-- Opening Marker --
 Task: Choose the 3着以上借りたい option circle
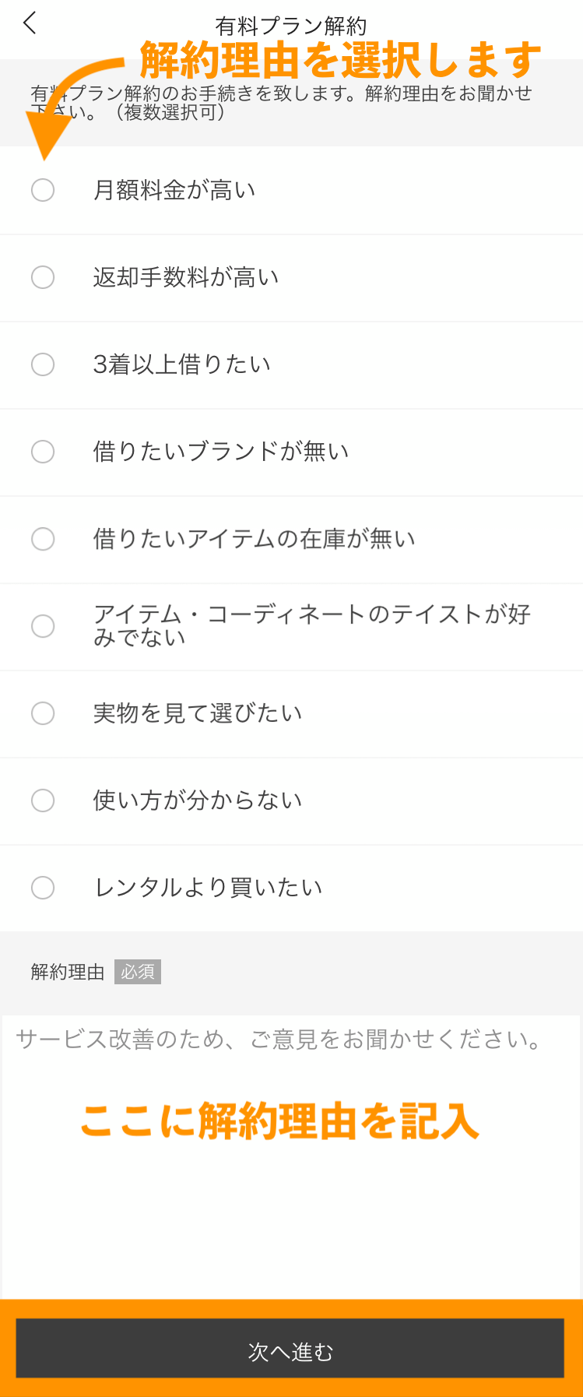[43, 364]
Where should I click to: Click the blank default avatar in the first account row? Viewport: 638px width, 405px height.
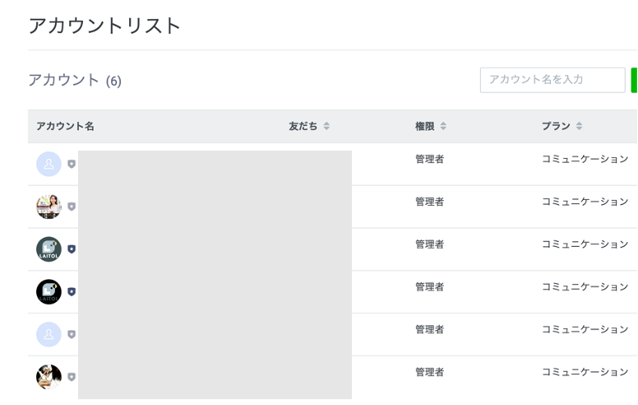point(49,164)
-- Closing Marker --
-- Opening Marker --
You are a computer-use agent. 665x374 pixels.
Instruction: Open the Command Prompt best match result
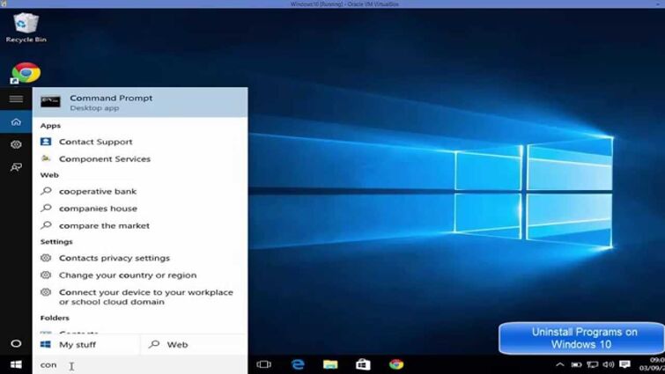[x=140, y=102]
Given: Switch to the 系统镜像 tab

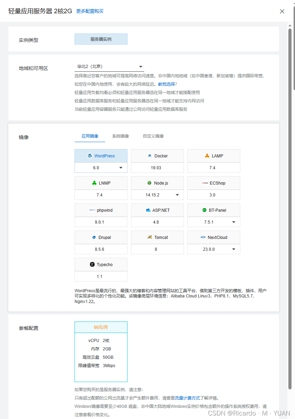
-- Closing Marker --
AIM OF THE TASK
Please output, exactly as written, the lines above from the one holding "You are a computer-use agent. 665x374 pixels." through the one holding "Given: Switch to the 系统镜像 tab", both included, with the pictures omitted.

PROBLEM SOLUTION
You are a computer-use agent. 665x374 pixels.
Instruction: Open the Command Prompt best match result
[x=140, y=102]
Given: Switch to the 系统镜像 tab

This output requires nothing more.